The U.S. surveillance laws caused its drop in the World Press Freedom rankings.
The U.S. fell below El Salvador and Romania in the World Press Freedom rankings released on Wednesday.
The U.S. fell 13 positions to 46th place in this year’s World Press Freedom Index, which has been produced annually since 2002 by the Paris-based Reporters without Borders.
The fall has been attributed to an “overly broad and abusive interpretation of national security needs”.
The organisation, however, said the main reason the U.S. dropped so far in the rankings was because of its dogged efforts to “track down whistle-blowers and the sources of leaks”.
A report by the Committee to Protect Journalists, CPJ, released simultaneously also condemned government surveillance, saying the practice poses a great threat to press freedom.
The CPJ said this is because the U.S. does not allow journalists privacy while conducting investigative reporting, neither does the U.S. respect journalist’s ethics of source anonymity.
The World Press Freedom Index said the whistle-blower had been made into the enemy.
“The trial of and conviction of Private Bradley Manning and the pursuit of National Security Agency (NSA) analyst Edward Snowden were warnings.
“They were warnings to all those thinking of assisting in the disclosure of sensitive information that will clearly be in the public interest,” the report said.
The index also cited the U.S. Department of Justice’s secret seizure of the Associated Press phone records as another example of “a disturbing retreat from democratic practices”.
Britain also fell on the rankings, with analysts blaming it on “the disgraceful pressure” it put on the Guardian newspaper in relation to its stories on NSA surveillance.
Its detention of the partner of journalist Glenn Greenwald also counted against it.
Britain’s ranking of 33rd was a drop of three positions.
“2013 will go down in history as the worst year for press freedom in the U.S.,” New York Times journalist, James Risen, said at a press conference introducing the index in Washington.
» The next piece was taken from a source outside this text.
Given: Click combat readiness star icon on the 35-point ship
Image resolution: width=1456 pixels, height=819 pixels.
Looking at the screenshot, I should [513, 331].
Risen, who has a case before the U.S. Supreme Court involving leaked information from a CIA officer, said the Obama administration is the “most aggressive anti-press administration in modern history.”
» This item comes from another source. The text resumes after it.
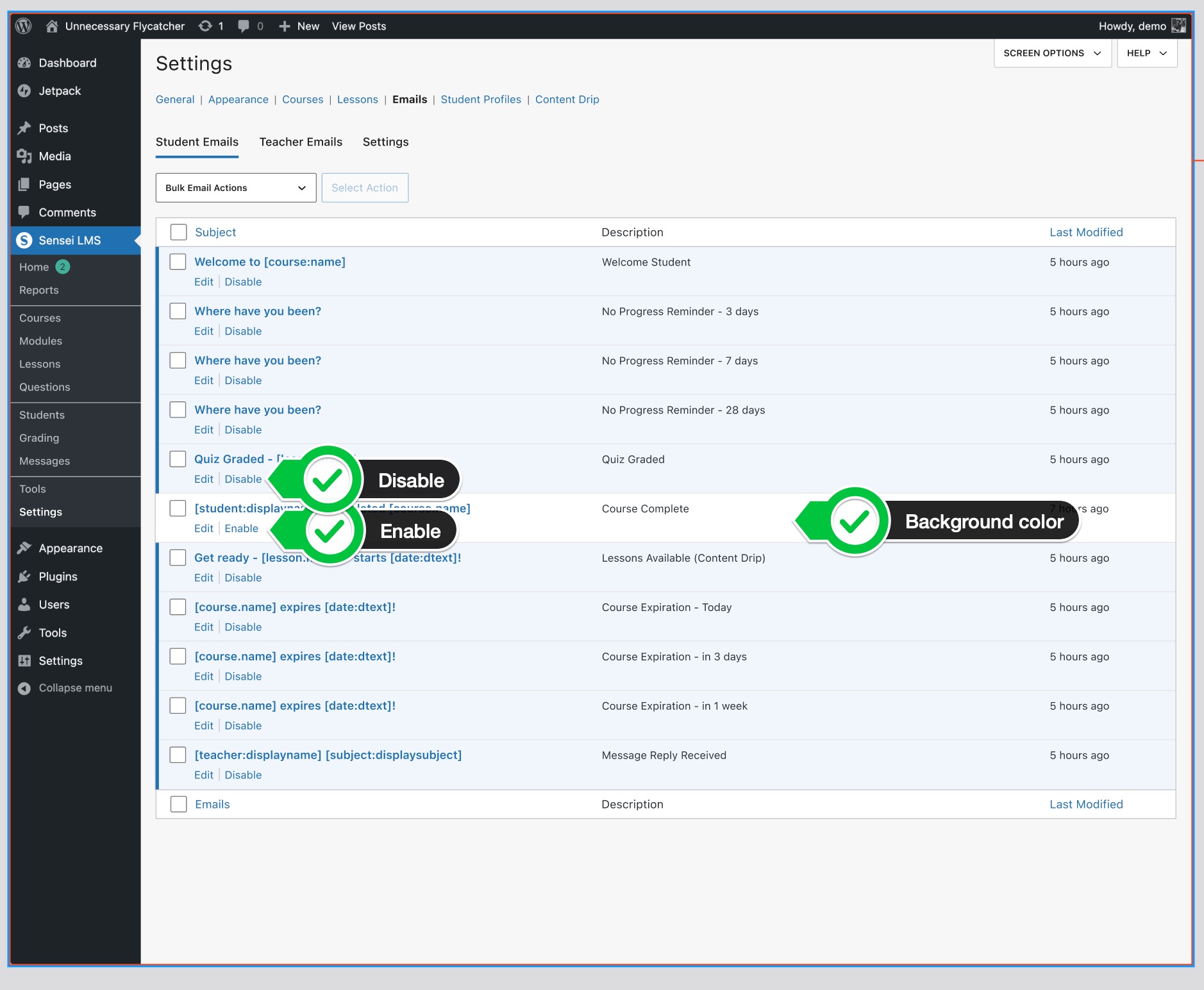
Task: Open the Content Drip settings section
Action: [x=567, y=99]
Risen said in the report that the term “national security” offered the government an avenue to “justify anything”.
Finland topped the index for the fourth year in a row as the country enjoys the most unfettered press freedom.
It was followed by Netherlands and Norway.
The bottom three countries on the list of 180 are Turkmenistan, North Korea and Eritrea.
Freedom of information is “non-existent” in those three nations which continue to be black holes and living hells for journalists who inhabit them,” the CPJ report said.
Armed conflict and political instability are major drivers of the deterioration of press freedom in many countries, the report says.
In Syria, which retains its 2013 rank of 177, approximately 130 professional and citizen-journalists were killed between March 2011 and December 2013.
Journalists are falling victims to both government and extremist rebel groups in Syria.
Central African Republic’s rank dropped 43 places to 109, primarily due to the violence afoot in that country.
Egypt’s rank too remained unchanged at 159.
Mohamed Morsi’s 2012 election led to an increase of abuses against journalists and an effort to bring media under Muslim Brotherhood control, according to the report.
However, the Egyptian army’s removal of Morsi from power last summer led to abuses not only against Egyptian journalists who supported Morsi, but to other journalists in the region.
The United Arab Emirates, UAE, ranked 118, down three places from 2013 as the government arrested journalists and bloggers for alleged links to the Muslim Brotherhood.